We see something similar on Russian military intervention in Ukraine. Not long after Russia annexed Crimea, GJP posted a question asking whether or not Russian armed forces would invade the eastern Ukrainian cities of Kharkiv or Donetsk before 1 May 2014. The arrival of Russian forces in Ukrainian cities would obviously be relevant to U.S. policy audiences, and with Ukraine under such close international scrutiny, it seemed like that turn of events would be relatively easy to observe as well.
Unfortunately, that hasn’t been the case. As Mark Galeotti explained in a mid-April blog post,
When the so-called “little green men” deployed in Crimea, they were very obviously Russian forces, simply without their insignia. They wore Russian uniforms, followed Russian tactics and carried the latest, standard Russian weapons.
However, the situation in eastern Ukraine is much less clear. U.S. Secretary of State John Kerry has asserted that it was “clear that Russian special forces and agents have been the catalyst behind the chaos of the last 24 hours.” However, it is hard to find categorical evidence of this.
Even evidence that seemed incontrovertible when it emerged, like video of a self-proclaimed Russian lieutenant colonel in the Ukrainian city of Horlivka, has often been debunked.
This doesn’t mean we were wrong to ask about Russian intervention in eastern Ukraine. If anything, the intensity of the debate over whether or not that’s happened simply confirms how relevant this topic was. Instead, it implies that we chose the wrong markers for it. We correctly anticipated that further Russian intervention was possible if not probable, but we—like many others—failed to anticipate the unconventional forms that intervention would take.

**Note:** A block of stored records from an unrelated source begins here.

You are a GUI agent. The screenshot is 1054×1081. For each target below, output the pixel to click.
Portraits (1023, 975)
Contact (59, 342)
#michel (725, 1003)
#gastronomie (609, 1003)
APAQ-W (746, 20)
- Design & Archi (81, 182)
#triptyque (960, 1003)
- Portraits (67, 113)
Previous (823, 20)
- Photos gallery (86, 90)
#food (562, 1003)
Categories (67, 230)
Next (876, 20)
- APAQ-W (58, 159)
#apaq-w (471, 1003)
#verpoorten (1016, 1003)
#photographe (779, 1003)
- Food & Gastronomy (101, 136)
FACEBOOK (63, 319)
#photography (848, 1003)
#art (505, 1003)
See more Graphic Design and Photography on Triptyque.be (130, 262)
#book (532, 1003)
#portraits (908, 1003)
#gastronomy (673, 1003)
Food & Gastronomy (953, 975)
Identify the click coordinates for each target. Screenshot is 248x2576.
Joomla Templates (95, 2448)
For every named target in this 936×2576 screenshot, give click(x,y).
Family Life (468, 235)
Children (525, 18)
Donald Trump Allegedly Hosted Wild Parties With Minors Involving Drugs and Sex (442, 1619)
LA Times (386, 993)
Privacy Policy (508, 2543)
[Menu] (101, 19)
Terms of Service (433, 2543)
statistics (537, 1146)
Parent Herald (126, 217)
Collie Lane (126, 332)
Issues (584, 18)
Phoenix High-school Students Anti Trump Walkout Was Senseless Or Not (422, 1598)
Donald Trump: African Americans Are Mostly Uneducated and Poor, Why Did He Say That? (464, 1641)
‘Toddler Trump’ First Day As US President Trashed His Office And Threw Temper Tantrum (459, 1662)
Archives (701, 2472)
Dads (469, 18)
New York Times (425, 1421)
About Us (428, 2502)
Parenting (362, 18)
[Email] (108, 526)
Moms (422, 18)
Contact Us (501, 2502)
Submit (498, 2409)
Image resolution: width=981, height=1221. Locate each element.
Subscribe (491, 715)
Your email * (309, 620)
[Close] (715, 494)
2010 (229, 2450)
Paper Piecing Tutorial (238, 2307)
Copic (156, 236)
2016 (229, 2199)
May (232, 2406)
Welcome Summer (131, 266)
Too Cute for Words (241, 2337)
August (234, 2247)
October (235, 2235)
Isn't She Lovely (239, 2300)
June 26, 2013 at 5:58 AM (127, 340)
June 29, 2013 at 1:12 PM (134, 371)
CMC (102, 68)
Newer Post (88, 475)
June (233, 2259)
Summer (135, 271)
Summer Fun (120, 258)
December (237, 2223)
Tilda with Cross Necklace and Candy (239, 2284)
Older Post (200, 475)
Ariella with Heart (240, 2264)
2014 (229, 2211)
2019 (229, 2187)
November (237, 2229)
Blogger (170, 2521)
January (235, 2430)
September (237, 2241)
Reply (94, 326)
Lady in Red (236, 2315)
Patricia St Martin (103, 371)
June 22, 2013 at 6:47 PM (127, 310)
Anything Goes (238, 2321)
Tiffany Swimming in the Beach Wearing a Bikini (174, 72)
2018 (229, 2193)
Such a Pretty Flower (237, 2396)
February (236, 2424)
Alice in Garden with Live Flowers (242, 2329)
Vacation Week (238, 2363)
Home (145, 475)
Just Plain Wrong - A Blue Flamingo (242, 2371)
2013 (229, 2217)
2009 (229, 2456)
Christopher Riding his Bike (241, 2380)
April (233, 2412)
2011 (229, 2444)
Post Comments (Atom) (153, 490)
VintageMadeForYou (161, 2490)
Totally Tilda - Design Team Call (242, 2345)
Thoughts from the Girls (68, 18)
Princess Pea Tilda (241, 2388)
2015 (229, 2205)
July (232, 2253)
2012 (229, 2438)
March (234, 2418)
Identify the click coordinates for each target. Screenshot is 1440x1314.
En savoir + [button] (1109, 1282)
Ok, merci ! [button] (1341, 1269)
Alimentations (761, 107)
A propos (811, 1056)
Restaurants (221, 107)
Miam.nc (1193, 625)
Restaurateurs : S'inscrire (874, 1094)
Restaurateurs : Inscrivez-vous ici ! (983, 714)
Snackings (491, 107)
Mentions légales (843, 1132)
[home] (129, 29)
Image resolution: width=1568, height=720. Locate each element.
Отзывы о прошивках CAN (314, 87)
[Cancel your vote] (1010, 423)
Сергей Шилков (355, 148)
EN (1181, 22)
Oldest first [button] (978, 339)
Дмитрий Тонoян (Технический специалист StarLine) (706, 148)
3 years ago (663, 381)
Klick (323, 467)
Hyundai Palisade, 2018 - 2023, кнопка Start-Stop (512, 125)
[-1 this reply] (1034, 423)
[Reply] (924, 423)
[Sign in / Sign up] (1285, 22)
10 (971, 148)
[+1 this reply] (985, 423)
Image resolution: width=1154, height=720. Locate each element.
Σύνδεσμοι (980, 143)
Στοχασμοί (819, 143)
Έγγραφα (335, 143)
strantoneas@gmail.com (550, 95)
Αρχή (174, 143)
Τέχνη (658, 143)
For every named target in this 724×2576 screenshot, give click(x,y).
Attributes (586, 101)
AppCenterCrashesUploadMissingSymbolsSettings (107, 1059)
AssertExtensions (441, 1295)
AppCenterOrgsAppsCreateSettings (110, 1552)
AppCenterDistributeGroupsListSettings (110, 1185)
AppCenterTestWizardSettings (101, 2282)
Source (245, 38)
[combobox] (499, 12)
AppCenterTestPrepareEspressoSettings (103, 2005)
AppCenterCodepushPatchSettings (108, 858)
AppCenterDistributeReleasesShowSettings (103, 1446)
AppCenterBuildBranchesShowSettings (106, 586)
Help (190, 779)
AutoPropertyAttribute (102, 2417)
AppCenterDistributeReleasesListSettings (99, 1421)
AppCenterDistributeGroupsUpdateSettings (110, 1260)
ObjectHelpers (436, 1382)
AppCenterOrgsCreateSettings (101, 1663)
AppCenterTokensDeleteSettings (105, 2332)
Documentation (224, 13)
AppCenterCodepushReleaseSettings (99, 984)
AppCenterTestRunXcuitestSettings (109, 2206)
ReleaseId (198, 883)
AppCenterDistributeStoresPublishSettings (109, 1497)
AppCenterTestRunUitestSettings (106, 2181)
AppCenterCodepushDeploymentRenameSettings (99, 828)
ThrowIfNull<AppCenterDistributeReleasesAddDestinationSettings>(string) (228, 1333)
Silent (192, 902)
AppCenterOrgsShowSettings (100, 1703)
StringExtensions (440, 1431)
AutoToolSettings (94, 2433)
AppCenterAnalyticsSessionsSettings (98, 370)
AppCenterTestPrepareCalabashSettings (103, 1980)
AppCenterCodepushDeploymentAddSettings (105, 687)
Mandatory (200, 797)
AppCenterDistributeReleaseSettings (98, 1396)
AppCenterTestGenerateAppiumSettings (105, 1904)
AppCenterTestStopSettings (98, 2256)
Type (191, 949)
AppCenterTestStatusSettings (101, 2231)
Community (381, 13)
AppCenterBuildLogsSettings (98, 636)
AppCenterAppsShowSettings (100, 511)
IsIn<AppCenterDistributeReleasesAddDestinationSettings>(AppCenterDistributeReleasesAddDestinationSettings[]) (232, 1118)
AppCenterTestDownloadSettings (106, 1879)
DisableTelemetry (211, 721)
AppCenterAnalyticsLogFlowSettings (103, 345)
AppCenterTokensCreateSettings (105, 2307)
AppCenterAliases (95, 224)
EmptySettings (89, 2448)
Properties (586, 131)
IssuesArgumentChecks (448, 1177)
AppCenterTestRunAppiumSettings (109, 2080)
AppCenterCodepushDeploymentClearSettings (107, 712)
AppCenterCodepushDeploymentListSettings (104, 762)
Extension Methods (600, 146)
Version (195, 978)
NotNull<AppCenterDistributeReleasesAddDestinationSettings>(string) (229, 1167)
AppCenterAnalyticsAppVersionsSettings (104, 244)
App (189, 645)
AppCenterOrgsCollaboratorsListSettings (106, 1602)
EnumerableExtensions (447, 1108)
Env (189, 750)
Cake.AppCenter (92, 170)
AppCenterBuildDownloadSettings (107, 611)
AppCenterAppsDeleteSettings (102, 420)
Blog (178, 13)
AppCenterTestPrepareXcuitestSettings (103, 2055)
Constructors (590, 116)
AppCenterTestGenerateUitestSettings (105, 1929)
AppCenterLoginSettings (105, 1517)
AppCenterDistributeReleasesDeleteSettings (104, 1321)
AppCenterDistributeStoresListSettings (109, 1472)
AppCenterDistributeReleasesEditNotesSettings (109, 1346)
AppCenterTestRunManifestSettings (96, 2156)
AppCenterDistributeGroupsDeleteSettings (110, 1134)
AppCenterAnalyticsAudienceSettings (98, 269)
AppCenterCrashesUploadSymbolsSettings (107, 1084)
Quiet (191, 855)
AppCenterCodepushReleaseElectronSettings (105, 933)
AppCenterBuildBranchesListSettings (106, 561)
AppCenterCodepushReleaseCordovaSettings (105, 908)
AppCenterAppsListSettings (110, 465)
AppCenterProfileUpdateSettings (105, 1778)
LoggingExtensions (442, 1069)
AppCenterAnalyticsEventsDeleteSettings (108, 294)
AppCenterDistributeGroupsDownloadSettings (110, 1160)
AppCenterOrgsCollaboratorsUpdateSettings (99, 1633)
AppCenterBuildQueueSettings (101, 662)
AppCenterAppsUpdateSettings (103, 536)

Both of these examples show how hard it can be to formulate rigorous questions for forecasting tournaments, even on topics that are of keen interest to everyone involved and seem like naturals for the task. In an ideal world, we could focus exclusively on relevance and ask directly about all the deeper forces we want to understand and anticipate. As usual, though, that ideal world isn’t the one we inhabit. Instead, we struggle to find events and processes whose outcomes we can discern that will also reveal something telling about those deeper forces at play.